Extracts from the Introductory statement to the press conference by Mario Draghi, President of the ECB:
Based on our regular economic and monetary analyses, and in line with our forward guidance, we decided to keep the key ECB interest rates unchanged. Following up on the decisions of 4 September 2014, we also decided on the key operational details of both the asset-backed securities purchase programme and the new covered bond purchase programme.
This will allow us to start purchasing covered bonds and asset-backed securities (ABSs) in the fourth quarter of 2014, starting with covered bonds in the second half of October. The programmes will last for at least two years. Together with the series of targeted longer-term refinancing operations to be conducted until June 2016, these purchases will have a sizeable impact on our balance sheet.
The new measures will support specific market segments that play a key role in the financing of the economy. They will thereby further enhance the functioning of the monetary policy transmission mechanism, facilitate credit provision to the broad economy and generate positive spillovers to other markets. Taking into account the overall subdued outlook for inflation, the weakening in the euro area’s growth momentum over the recent past and the continued subdued monetary and credit dynamics, our asset purchases should ease the monetary policy stance more broadly. They should also strengthen our forward guidance on the key ECB interest rates and reinforce the fact that there are significant and increasing differences in the monetary policy cycle between major advanced economies.
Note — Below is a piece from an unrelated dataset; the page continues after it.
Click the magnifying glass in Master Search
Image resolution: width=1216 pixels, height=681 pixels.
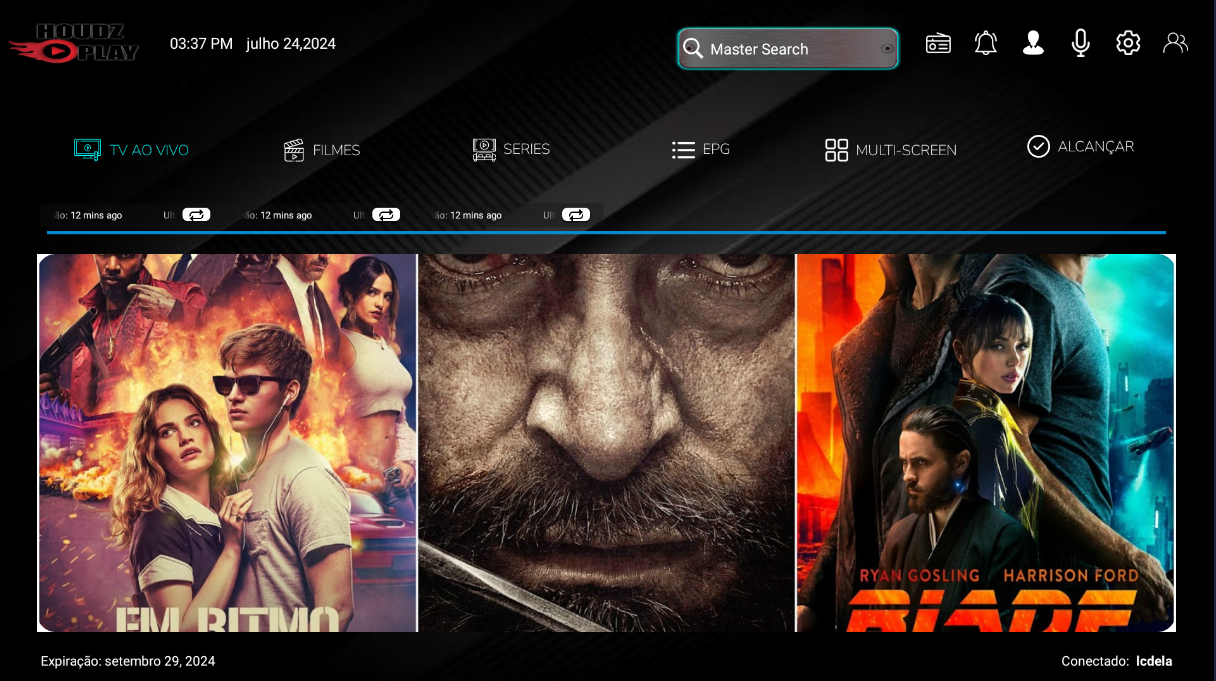(x=693, y=49)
Together with the monetary accommodation already in place, the determined implementation of the new measures will underpin the firm anchoring of medium to long-term inflation expectations, in line with our aim of maintaining inflation rates below, but close to, 2%. As all our measures work their way through to the economy they will contribute to a return of inflation rates to levels closer to our aim. Should it become necessary to further address risks of too prolonged a period of low inflation, the Governing Council is unanimous in its commitment to using additional unconventional instruments within its mandate.
To sum up, a cross-check of the outcome of the economic analysis with the signals coming from the monetary analysis confirms the recent decisions taken by the Governing Council to provide further monetary policy accommodation and to support lending to the real economy.